Con los ecos aún resonando de nuestro reciente Congreso de Escuelas Católicas,“Ser. Estar. Educar… con nombre propio”, nos vamos dando cuenta de que hemos participado en algo más profundo que un espacio de formación o debate. El Congreso ha sido un verdadero lugar de encuentro y aliento. Un momento para detenernos y reflexionar, como comunidad educativa, sobre la esencia de nuestra misión: acompañar y amar a cada persona que la conforma, sin excepción.

El lema del Congreso quedará grabado en nuestra visión estratégica porque recoge una invitación indispensable: vivir nuestra identidad como educadores desde la riqueza de lo que somos, pero también con la honestidad que nos aportan nuestras sombras y debilidades. Educar no es solo transmitir conocimientos, sino acoger al otro, tal como es, en su complejidad y riqueza, permitiéndonos aprender también de él y con él. Como señaló C. S. Lewis: “El objetivo del educador moderno no es el de talar bosques sino el de irrigar desiertos”. En este Congreso hemos recordado que nuestra tarea no es moldear a otros según patrones predefinidos, sino regar las semillas de vida y potencial que ya están presentes en cada persona.

El desafío está claro: construir la escuela católica que queremos ser y que el mundo sigue necesitando, por más tropiezos que nos pongan

En un mundo marcado por la prisa y la distracción, el verbo “estar” adquiere un acto casi revolucionario. Estar implica presencia real, atención plena y disponibilidad auténtica. Significa tanto cuidar a quienes educan como a quienes son educados, entendiendo que la relación educativa no es unidireccional, sino un intercambio de experiencias, aprendizajes y vida.

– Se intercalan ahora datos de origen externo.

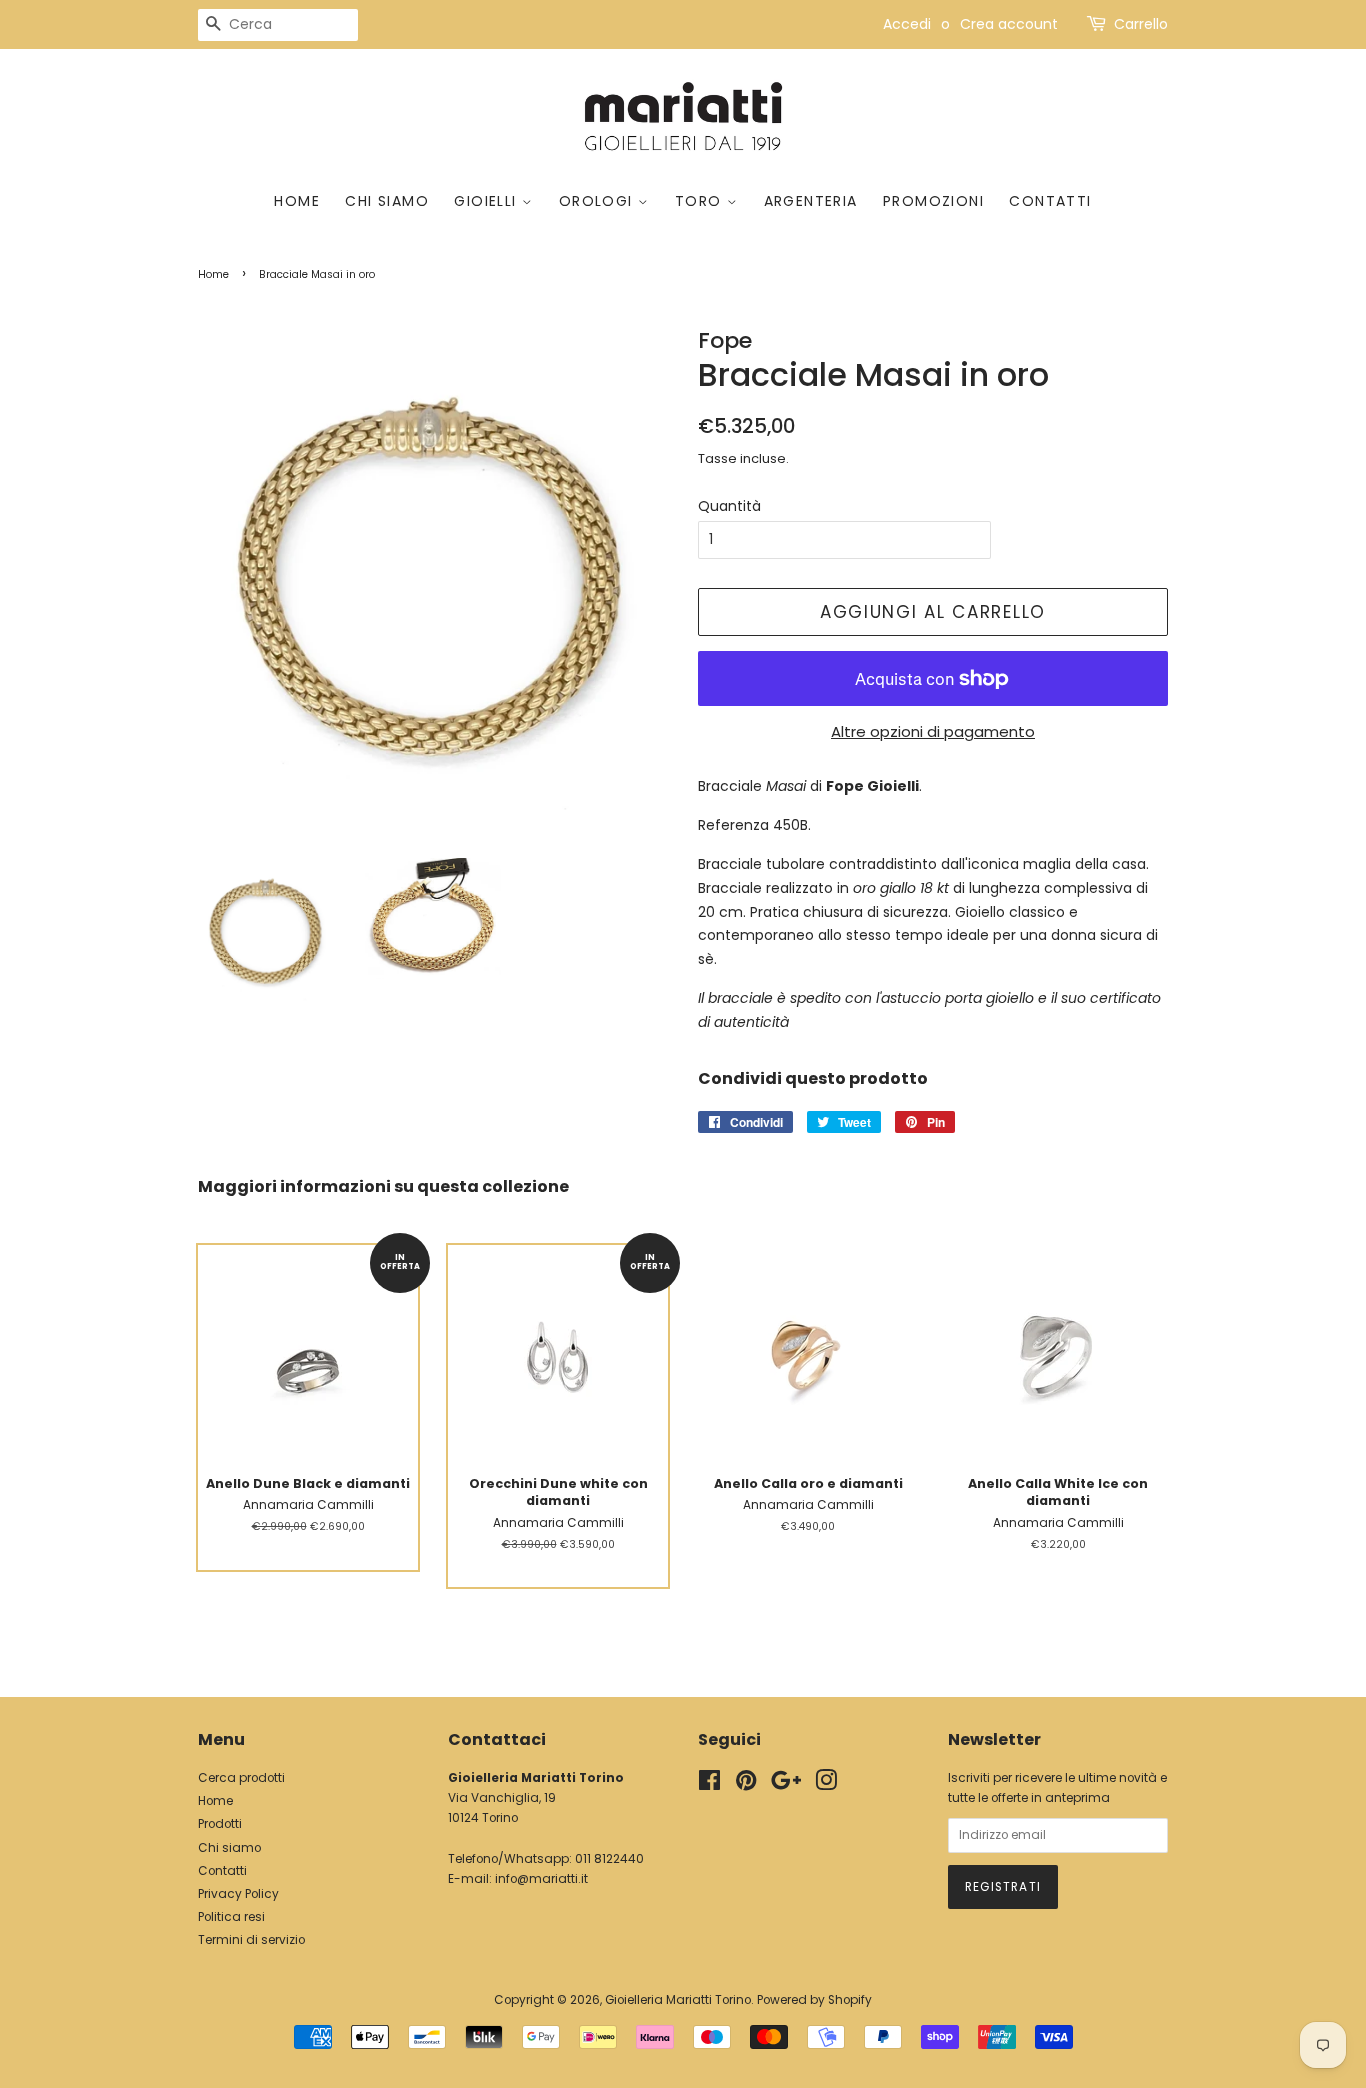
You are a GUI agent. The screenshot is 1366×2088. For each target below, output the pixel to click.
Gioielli (488, 201)
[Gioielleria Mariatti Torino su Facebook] (709, 1785)
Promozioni (933, 201)
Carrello (1141, 24)
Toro (701, 201)
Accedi (907, 24)
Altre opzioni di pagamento (933, 731)
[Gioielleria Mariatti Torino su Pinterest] (746, 1785)
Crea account (1009, 24)
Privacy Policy (238, 1894)
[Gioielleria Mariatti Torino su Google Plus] (786, 1785)
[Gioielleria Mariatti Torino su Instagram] (826, 1785)
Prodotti (220, 1824)
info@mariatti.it (541, 1879)
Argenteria (811, 201)
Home (297, 201)
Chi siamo (387, 201)
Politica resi (231, 1917)
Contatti (1050, 201)
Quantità (729, 506)
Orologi (598, 201)
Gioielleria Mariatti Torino (678, 2000)
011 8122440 (609, 1859)
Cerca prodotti (241, 1778)
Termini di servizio (251, 1940)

El Congreso nos ha recordado que estar no es solo hacer acto de presencia, sino vivir la educación como una forma del ser, como una expresión del amor al prójimo, que tanto nos define como escuelas de ideario católico.

Educar con nombre propio supone cercanía. Es mirar a cada persona a los ojos, llamarla por su nombre, reconocer su historia y sus narraciones, acompañarla sin prejuicios. Pero también nos lleva a constatar que nada de esto lo hacemos en nuestro propio nombre. Como educadores creyentes, somos, estamos y educamos en nombre de Aquel que nos ha enviado, de quien nos invita a ser mediadores de un mensaje de esperanza, amor y vida abundante.

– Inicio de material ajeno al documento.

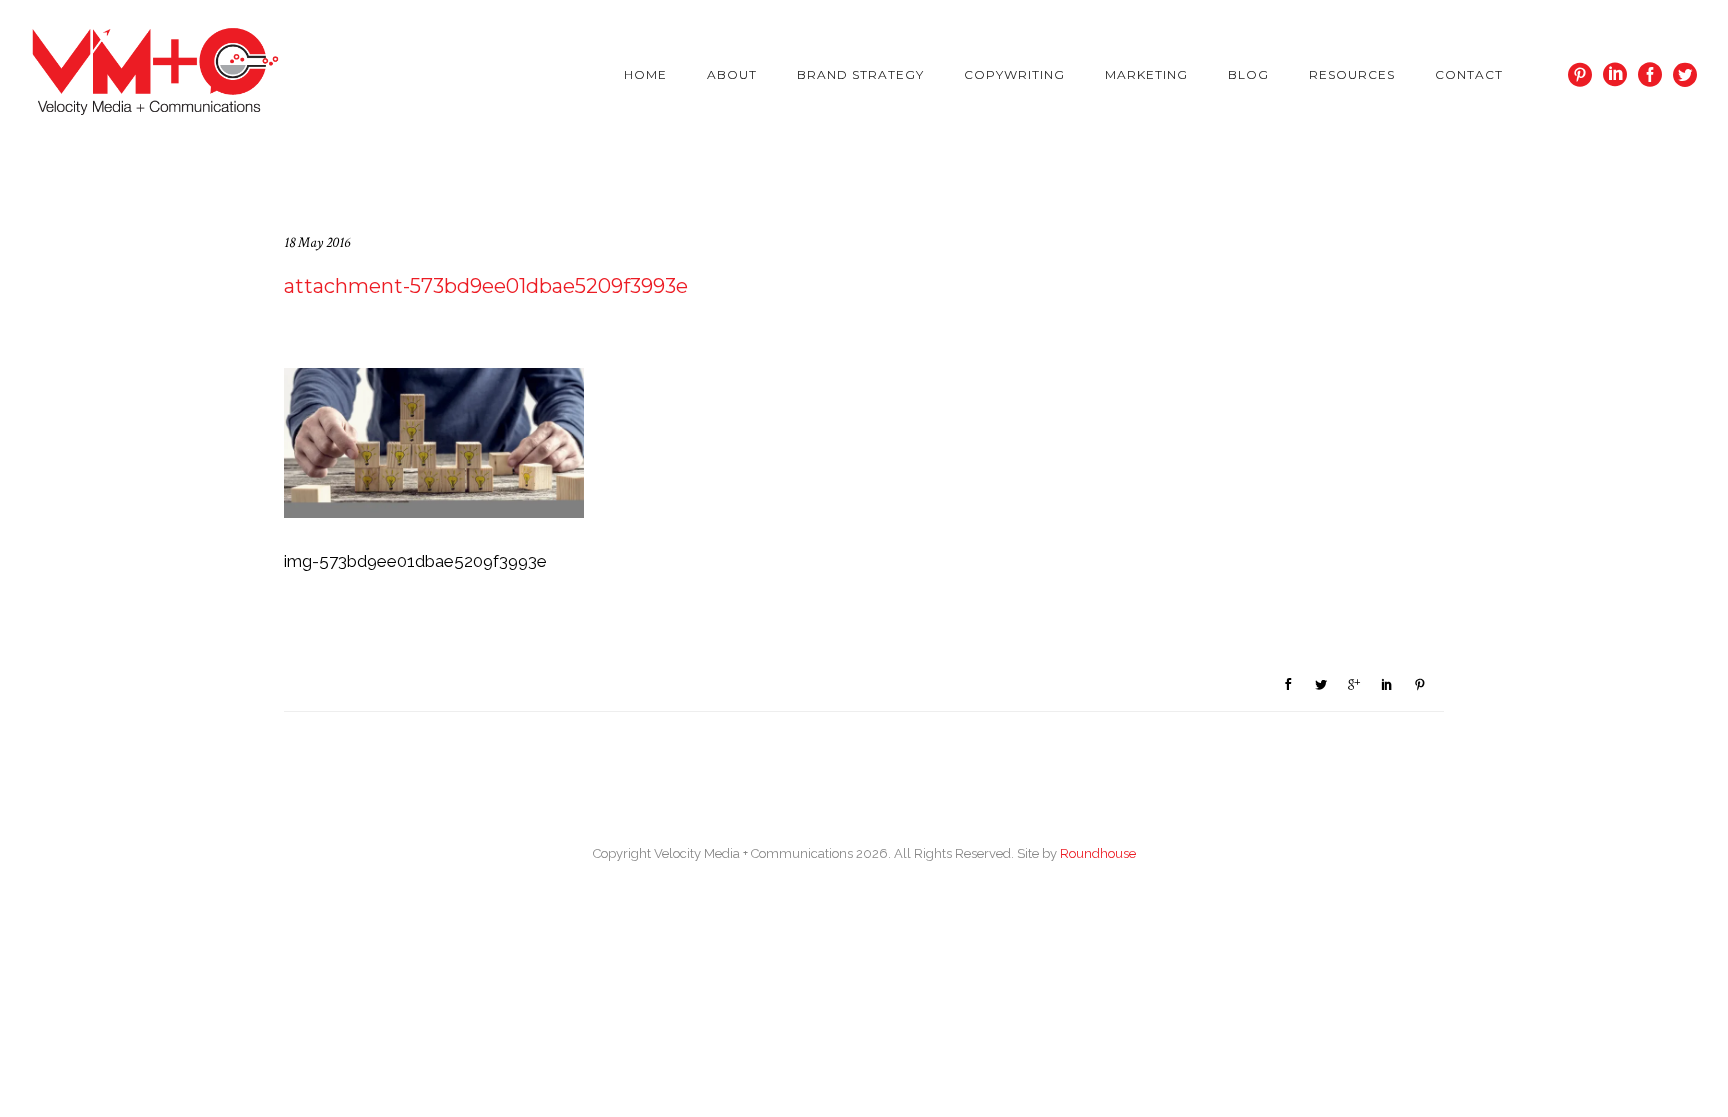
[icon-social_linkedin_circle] (1620, 75)
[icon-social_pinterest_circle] (1585, 75)
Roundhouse (1098, 853)
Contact (1469, 74)
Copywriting (1014, 74)
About (732, 74)
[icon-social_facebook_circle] (1655, 75)
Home (645, 74)
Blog (1248, 74)
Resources (1352, 74)
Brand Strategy (860, 74)
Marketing (1146, 74)
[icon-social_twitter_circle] (1685, 75)
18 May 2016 (317, 242)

La Navidad, que pronto celebraremos, nos recuerda el significado profundo de recibir un nombre. En el nacimiento de Jesús, Dios se hace presente en nuestra historia como Emmanuel, “Dios-con-nosotros”. Ese nombre, cargado de promesas, nos llama a construir una comunidad educativa que sea también reflejo del amor de Dios. Nos invita a transformar nuestras escuelas en lugares donde el “tú” se convierte en “nosotros”, en espacios de solidaridad, escucha y apoyo mutuo. Lugares donde ser, estar y educar se entrelazan como gestos concretos de amor y cuidado.

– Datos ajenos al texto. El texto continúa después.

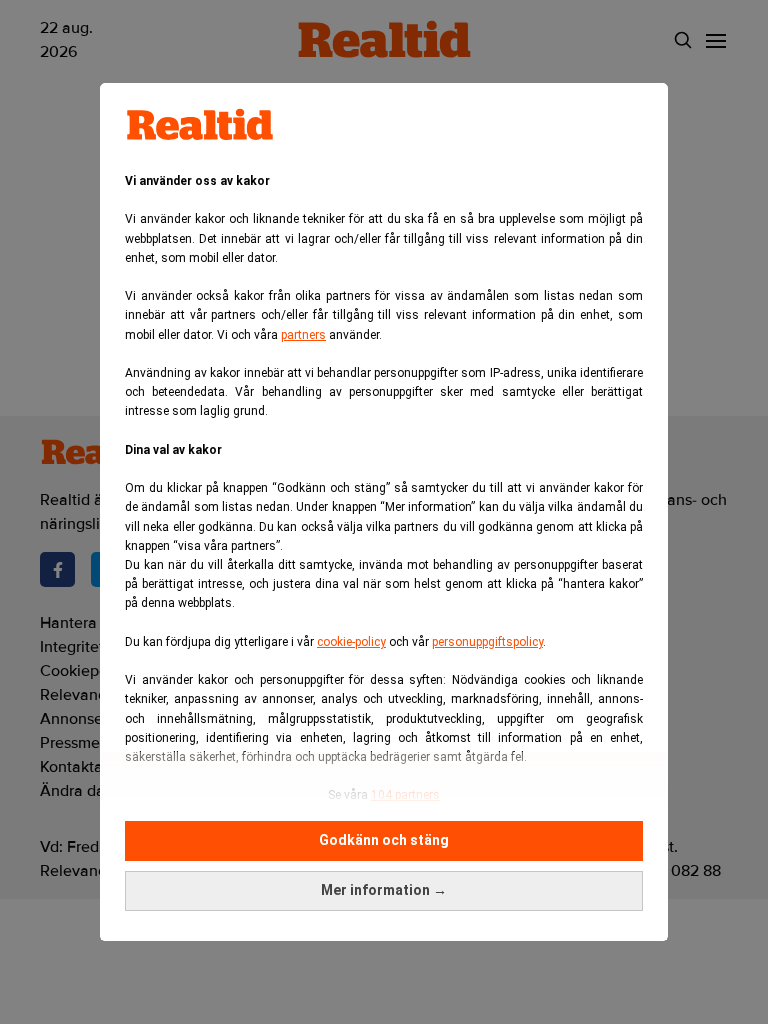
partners (303, 335)
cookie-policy (351, 642)
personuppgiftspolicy (487, 642)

El desafío está claro: construir la escuela católica que queremos ser y que el mundo sigue necesitando, por más tropiezos que nos pongan. Una escuela que acoge, acompaña y educa con nombre propio. Una escuela que irrigue desiertos y abra caminos en ellos, mediante palabras de vida, siendo signo de esperanza y de encuentro para todos.